*** Extracted material Section Begins ***

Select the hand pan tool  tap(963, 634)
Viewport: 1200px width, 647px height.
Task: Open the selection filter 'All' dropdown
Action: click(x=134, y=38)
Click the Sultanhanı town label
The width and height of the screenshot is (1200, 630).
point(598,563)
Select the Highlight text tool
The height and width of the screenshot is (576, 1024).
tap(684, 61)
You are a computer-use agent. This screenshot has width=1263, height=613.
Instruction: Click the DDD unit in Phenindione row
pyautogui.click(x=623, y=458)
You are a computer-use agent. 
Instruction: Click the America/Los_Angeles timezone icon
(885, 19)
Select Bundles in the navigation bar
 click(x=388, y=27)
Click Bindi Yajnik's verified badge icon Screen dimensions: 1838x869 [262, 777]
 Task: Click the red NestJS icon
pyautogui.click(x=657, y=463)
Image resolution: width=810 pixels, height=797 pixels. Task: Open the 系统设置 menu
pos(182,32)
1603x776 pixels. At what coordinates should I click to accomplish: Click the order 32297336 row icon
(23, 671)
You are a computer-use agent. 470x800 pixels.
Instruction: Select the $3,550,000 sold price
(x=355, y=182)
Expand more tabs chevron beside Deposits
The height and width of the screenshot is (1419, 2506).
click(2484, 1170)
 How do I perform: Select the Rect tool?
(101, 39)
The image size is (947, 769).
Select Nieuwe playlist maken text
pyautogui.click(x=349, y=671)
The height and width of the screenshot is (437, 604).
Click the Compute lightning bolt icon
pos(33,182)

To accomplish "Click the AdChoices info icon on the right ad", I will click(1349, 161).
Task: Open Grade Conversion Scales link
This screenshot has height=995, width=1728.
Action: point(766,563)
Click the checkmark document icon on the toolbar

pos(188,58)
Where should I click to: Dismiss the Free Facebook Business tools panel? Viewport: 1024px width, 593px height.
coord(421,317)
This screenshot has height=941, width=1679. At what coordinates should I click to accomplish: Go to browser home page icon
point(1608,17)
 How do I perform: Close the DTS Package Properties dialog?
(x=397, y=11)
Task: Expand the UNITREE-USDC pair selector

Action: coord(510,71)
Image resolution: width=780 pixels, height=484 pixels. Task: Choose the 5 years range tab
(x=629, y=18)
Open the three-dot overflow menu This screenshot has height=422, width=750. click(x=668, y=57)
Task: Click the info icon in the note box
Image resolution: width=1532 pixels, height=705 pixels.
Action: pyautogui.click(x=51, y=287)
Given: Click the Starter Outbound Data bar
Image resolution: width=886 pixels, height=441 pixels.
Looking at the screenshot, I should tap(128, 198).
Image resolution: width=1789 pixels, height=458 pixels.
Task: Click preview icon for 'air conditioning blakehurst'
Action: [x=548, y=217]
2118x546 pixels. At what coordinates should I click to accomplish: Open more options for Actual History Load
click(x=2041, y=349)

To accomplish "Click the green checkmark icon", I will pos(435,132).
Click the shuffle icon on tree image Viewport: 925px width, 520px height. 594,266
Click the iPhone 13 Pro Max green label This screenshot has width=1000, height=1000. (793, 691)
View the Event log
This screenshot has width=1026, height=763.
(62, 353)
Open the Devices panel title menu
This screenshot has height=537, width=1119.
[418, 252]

*** Extracted material Section Ends ***

▶ [Assignment]: Each line from the one that includes "Click the shuffle" down to the close of the records above is to be given again exactly, and no other line is to appear.

▶ [Answer area]:
Click the shuffle icon on tree image Viewport: 925px width, 520px height. 594,266
Click the iPhone 13 Pro Max green label This screenshot has width=1000, height=1000. (793, 691)
View the Event log
This screenshot has width=1026, height=763.
(62, 353)
Open the Devices panel title menu
This screenshot has height=537, width=1119.
[418, 252]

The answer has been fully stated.